Turning to the judgment, Mr Darboe, who said he was speaking to the press on the issue for the first time since the verdict was delivered on July 10, said: “I have never in my practice been so shocked and disappointed with a judgment as this one. I never had the slightest imagination or thinking that this case would end up in the conviction of Lasana Jobarteh. For me, it defies reason, it defies logic and it defies legal principles, how anyone can be charged and convicted of broadcasting when you do not operate any of the broadcasting medium – television or radio.”

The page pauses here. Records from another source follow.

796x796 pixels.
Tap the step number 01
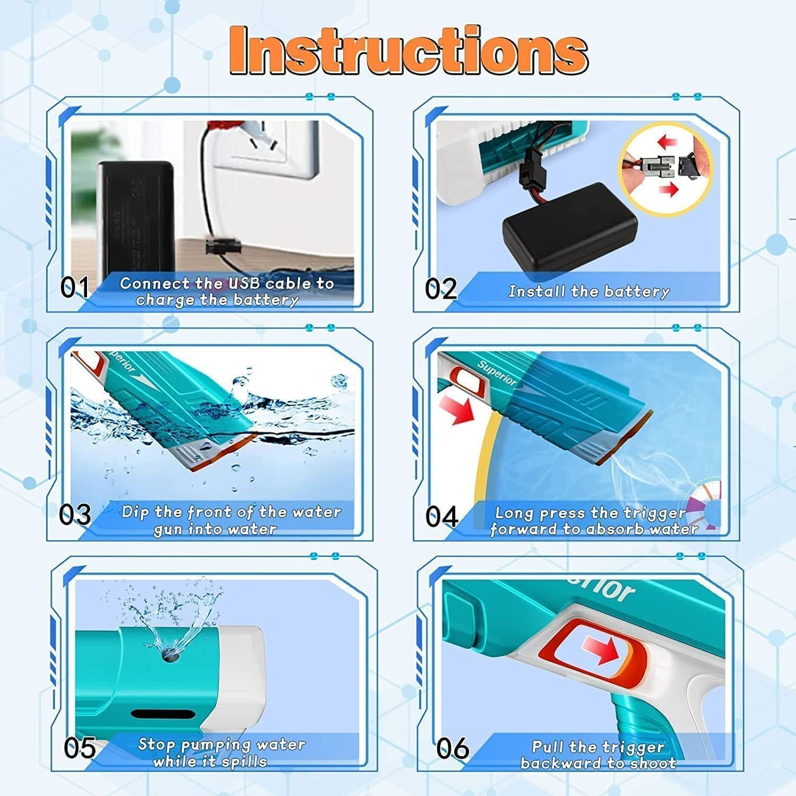[74, 288]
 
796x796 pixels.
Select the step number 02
[440, 289]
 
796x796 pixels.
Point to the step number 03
[75, 515]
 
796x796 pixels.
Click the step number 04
[442, 516]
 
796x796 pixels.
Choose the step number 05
[80, 748]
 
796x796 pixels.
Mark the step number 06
[453, 749]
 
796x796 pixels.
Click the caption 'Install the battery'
[589, 291]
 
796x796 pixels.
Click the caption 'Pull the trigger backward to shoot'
[598, 755]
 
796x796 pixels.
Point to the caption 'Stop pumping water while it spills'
[221, 752]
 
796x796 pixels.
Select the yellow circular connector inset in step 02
[666, 169]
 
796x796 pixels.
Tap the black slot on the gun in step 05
[163, 715]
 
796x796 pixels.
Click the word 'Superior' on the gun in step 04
[497, 373]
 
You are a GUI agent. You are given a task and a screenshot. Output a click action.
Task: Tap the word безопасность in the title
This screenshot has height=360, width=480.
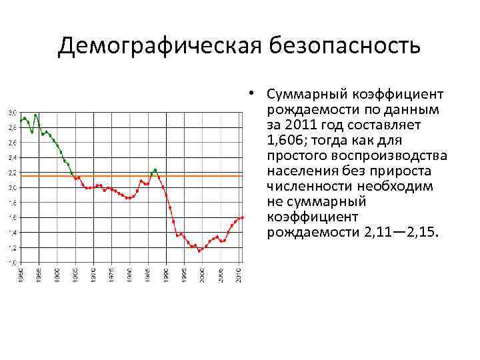point(345,47)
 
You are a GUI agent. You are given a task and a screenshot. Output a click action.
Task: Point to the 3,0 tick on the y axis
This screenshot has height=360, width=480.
point(13,112)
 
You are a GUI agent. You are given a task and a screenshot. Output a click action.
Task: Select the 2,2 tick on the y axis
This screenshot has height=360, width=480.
point(13,173)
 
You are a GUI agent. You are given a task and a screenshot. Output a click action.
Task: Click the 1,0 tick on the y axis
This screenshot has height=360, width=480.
point(13,263)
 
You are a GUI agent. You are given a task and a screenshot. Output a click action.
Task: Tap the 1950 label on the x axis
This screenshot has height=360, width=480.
point(21,274)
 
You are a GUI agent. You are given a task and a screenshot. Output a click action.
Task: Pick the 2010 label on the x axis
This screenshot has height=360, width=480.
point(239,274)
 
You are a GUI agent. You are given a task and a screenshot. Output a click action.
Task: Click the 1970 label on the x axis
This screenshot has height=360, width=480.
point(93,274)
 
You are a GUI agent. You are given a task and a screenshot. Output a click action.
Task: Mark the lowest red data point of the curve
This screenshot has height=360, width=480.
point(199,251)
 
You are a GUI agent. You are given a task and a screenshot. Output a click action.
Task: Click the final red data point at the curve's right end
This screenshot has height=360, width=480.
point(243,217)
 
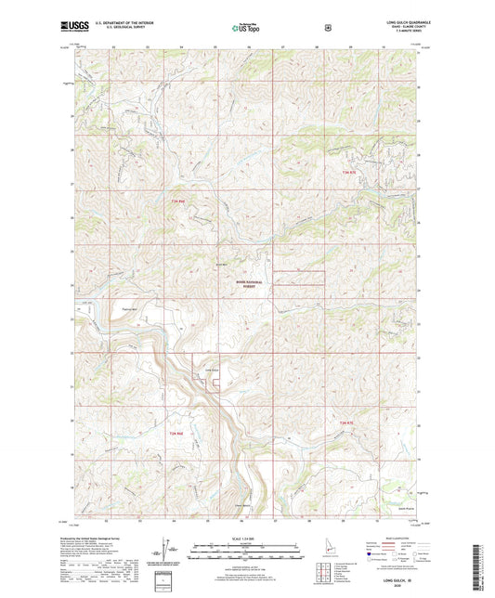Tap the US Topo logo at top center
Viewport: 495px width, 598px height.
[x=246, y=29]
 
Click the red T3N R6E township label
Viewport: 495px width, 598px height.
[x=177, y=201]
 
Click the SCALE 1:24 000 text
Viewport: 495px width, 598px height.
[x=248, y=539]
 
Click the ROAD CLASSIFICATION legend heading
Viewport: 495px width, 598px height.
[x=395, y=537]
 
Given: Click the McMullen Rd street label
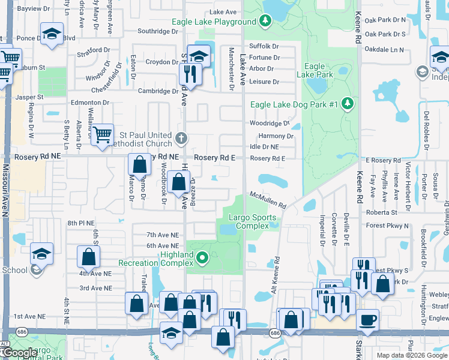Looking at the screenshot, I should (x=268, y=200).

Mr Darboe said the definition of broadcasting in the Information and Communication Act talks about the person who has the editorial responsibility for the contents of a programme that are aired on TV or radio. “What is even more compelling is that the legislation is supposed to regulate broadcasting in The Gambia, and not outside the Gambia. The Gambian parliament has no authority and power to legislate extra-territorially. Their legislation can only operate within The Gambia and not outside The Gambia.”

“I realised that the magistrate relied on the view that Mr Jobarteh conducted an interview with Freedom Radio Online and Kibaroo News Online. These are broadcasting institutions that are operating outside The Gambia… Is The Gambia the right authority to regulate these institutions? What is even more alarming and disturbing is that if I grant an interview to VOA, RFI or BBC, which I do often by means of my iPad, then I will be guilty of broadcasting, and that is opening up greater avenues for the suppression of dissemination of other views that are contrary to the APRC.

“It is the most ill-considered judgment: it defies reason, it defies logic and defies all legal principles. However, it is the beauty of the legal system that we inherited from the colonialists – that if you are not satisfied with a judgment of a court, you have avenues to appeal against it. We will file an appeal [against the judgment] in the next two days,” he said.